Saved data entries:
◇ ◇ ◇ ◇ ◇
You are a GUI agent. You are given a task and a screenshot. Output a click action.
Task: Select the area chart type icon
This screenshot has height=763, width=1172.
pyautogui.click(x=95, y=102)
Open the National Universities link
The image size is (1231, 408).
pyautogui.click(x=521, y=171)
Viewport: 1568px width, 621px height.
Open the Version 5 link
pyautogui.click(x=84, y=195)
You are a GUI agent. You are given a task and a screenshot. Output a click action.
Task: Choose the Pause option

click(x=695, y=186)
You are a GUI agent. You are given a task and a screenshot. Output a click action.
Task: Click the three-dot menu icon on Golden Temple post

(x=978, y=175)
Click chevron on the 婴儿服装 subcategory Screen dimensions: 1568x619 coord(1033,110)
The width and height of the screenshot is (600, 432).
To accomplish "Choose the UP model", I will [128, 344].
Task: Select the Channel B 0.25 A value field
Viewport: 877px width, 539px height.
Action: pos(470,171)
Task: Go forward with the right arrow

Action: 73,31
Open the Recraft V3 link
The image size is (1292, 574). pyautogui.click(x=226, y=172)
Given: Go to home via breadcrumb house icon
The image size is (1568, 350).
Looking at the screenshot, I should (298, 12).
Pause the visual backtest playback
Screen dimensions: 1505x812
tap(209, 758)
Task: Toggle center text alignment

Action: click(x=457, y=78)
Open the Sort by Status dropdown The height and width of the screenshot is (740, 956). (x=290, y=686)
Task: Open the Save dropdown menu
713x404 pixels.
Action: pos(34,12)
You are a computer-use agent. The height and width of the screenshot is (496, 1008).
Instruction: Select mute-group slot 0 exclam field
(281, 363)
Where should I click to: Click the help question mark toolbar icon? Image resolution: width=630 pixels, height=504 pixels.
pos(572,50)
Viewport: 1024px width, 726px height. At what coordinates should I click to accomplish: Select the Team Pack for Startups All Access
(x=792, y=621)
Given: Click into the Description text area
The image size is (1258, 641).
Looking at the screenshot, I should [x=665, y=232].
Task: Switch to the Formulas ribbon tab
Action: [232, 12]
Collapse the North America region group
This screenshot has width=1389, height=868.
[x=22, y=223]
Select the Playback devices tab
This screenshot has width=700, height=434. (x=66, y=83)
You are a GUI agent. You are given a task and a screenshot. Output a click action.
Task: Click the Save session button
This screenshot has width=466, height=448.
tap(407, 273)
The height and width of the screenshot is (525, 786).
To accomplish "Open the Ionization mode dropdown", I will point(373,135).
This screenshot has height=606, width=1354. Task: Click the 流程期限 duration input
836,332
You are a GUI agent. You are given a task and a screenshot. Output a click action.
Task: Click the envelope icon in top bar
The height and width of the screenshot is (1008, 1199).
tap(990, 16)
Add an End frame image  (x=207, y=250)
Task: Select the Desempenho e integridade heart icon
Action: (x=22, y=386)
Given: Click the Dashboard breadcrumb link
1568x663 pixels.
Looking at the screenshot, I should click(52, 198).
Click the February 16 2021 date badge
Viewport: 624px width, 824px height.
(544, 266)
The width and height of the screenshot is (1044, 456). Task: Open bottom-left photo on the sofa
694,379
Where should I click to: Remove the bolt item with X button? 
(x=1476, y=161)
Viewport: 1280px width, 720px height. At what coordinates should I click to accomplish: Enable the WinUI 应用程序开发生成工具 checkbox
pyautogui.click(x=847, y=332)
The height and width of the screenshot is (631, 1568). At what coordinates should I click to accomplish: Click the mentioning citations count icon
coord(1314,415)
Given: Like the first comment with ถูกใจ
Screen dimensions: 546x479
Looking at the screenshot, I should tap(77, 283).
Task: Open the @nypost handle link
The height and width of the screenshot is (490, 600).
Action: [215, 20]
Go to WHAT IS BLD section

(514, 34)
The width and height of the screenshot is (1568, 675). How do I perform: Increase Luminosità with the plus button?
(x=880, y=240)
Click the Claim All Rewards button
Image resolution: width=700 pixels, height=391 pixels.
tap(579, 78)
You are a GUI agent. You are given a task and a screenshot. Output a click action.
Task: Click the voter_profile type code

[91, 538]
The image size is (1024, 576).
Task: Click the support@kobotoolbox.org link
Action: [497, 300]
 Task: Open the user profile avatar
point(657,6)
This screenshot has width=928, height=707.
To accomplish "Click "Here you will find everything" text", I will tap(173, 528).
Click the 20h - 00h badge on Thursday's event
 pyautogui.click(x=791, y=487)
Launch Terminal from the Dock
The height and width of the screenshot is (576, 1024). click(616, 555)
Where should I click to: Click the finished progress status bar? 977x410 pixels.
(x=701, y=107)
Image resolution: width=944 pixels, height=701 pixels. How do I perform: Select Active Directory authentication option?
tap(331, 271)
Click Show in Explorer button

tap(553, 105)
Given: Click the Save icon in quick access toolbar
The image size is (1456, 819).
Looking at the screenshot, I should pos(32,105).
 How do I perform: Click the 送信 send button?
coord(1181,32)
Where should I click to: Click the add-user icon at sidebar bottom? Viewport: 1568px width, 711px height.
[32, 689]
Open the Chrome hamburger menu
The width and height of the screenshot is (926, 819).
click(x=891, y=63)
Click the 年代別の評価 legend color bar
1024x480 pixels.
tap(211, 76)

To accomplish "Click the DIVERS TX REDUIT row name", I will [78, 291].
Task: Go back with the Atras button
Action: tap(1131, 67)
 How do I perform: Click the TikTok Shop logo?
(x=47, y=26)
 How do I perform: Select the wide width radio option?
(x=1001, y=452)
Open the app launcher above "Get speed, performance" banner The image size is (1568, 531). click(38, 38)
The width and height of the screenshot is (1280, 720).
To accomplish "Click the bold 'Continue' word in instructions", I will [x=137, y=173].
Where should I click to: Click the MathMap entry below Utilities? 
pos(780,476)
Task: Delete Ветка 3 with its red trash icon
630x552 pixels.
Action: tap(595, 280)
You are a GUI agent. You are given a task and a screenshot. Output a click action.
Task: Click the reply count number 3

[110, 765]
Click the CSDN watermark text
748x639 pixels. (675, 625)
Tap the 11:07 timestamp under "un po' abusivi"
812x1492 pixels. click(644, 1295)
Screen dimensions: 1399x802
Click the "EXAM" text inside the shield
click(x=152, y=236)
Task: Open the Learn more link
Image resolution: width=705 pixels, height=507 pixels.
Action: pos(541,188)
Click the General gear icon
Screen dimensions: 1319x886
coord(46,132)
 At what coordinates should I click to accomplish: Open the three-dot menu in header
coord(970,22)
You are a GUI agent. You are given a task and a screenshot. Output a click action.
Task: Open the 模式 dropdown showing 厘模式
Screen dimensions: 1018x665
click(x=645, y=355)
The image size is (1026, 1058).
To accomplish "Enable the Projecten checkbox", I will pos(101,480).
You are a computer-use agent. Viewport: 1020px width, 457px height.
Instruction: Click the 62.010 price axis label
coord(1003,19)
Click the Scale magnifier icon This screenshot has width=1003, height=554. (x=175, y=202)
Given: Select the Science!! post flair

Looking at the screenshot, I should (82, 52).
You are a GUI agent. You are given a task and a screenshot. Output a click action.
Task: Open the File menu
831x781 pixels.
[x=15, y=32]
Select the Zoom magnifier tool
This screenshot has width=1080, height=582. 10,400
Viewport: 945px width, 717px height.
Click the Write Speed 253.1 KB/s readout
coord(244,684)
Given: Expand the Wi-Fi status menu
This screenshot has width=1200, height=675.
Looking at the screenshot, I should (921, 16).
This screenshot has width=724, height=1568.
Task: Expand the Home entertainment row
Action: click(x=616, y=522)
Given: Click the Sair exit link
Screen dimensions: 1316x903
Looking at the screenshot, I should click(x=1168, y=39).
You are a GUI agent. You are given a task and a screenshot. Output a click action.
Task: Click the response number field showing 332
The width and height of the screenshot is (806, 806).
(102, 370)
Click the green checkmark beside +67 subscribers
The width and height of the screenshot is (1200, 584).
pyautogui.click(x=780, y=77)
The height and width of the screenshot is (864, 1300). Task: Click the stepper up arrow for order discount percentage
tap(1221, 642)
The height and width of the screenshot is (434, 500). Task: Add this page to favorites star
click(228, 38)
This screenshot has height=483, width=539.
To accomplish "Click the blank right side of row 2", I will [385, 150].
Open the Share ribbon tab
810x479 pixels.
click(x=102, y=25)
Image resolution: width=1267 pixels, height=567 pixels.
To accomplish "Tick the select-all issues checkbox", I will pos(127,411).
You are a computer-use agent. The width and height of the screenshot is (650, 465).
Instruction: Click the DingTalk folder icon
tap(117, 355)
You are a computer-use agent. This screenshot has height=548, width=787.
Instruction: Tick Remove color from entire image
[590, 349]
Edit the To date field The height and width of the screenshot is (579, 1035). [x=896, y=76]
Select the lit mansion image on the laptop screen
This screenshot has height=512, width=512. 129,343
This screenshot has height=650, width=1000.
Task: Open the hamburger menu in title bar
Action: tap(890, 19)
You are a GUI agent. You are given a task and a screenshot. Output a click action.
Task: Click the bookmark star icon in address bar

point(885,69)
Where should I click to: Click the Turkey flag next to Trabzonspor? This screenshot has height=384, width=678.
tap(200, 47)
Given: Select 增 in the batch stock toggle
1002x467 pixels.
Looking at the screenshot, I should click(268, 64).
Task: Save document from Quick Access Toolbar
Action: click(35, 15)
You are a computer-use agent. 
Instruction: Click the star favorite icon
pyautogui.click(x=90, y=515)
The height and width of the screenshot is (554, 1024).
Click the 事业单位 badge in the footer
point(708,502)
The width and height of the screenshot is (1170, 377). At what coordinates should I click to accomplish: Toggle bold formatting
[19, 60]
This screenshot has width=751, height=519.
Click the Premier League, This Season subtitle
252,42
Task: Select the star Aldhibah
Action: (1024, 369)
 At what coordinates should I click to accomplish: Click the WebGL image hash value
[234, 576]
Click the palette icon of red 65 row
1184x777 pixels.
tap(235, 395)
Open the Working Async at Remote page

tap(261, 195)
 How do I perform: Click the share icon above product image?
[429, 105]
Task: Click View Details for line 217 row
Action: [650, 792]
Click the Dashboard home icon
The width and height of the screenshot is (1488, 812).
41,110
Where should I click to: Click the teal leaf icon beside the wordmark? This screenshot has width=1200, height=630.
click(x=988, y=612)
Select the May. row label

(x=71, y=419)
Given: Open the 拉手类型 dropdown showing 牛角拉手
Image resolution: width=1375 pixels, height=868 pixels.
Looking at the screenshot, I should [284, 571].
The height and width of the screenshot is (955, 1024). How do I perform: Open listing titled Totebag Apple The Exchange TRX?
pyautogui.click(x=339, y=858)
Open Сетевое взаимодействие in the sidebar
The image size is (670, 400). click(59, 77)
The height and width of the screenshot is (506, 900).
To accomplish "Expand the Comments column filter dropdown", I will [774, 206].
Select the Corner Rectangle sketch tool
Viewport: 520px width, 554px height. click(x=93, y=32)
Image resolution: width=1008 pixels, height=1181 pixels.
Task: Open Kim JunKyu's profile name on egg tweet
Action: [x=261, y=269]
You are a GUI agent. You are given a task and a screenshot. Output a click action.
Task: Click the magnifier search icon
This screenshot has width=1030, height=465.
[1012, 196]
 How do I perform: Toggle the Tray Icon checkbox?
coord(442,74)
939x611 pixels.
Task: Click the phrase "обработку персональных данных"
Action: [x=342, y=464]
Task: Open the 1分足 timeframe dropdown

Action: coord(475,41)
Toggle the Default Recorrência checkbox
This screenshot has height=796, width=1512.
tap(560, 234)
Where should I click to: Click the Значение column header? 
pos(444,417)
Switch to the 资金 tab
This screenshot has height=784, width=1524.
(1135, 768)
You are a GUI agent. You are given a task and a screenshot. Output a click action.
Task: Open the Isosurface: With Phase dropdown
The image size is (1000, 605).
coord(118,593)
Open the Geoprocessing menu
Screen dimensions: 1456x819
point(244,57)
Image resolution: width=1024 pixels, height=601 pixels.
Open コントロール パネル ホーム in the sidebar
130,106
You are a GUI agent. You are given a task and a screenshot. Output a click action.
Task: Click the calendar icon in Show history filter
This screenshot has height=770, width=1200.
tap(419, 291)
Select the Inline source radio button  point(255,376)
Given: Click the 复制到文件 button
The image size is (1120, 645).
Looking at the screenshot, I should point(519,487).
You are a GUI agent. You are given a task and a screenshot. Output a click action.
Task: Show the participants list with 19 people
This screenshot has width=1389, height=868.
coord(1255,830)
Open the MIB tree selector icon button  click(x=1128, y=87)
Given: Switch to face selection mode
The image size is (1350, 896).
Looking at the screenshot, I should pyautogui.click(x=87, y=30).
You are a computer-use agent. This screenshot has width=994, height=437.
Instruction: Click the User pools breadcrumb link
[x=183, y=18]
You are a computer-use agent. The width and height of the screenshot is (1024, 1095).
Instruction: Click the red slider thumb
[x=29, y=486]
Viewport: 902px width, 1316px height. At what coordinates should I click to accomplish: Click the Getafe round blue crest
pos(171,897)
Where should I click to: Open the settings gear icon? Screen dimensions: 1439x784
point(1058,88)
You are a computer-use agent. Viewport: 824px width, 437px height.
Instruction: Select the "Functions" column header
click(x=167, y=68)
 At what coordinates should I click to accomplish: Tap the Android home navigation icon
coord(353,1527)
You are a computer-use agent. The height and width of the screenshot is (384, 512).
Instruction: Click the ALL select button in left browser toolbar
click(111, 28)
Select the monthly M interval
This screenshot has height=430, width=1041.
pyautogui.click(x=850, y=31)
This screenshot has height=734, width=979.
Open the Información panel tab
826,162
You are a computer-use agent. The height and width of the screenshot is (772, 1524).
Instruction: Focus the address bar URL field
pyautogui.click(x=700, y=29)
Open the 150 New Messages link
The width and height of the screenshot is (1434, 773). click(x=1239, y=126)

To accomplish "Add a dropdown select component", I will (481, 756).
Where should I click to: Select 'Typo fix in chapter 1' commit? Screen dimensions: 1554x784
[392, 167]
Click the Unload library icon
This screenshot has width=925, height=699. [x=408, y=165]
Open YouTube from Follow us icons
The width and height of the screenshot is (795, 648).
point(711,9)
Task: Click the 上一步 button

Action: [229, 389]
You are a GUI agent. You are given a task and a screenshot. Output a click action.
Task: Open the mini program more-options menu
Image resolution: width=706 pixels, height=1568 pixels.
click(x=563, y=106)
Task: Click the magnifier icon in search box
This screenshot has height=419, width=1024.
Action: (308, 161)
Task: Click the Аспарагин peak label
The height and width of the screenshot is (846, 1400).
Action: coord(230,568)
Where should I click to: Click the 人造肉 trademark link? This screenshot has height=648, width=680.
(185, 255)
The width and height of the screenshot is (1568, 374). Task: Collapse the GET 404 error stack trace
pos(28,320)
◇ ◇ ◇ ◇ ◇
### EXERCISE AIM
What is needed is a verbatim copy of every line in the records above from the one containing "Screen dimensions: 546x479" down to the one containing "This screenshot has width=928, height=707.", both included, and nothing more.

### RESPONSE AREA
Screen dimensions: 546x479
Looking at the screenshot, I should tap(77, 283).
Task: Open the @nypost handle link
The height and width of the screenshot is (490, 600).
Action: [215, 20]
Go to WHAT IS BLD section

(514, 34)
The width and height of the screenshot is (1568, 675). How do I perform: Increase Luminosità with the plus button?
(x=880, y=240)
Click the Claim All Rewards button
Image resolution: width=700 pixels, height=391 pixels.
tap(579, 78)
You are a GUI agent. You are given a task and a screenshot. Output a click action.
Task: Click the voter_profile type code

[91, 538]
The image size is (1024, 576).
Task: Click the support@kobotoolbox.org link
Action: [497, 300]
 Task: Open the user profile avatar
point(657,6)
This screenshot has width=928, height=707.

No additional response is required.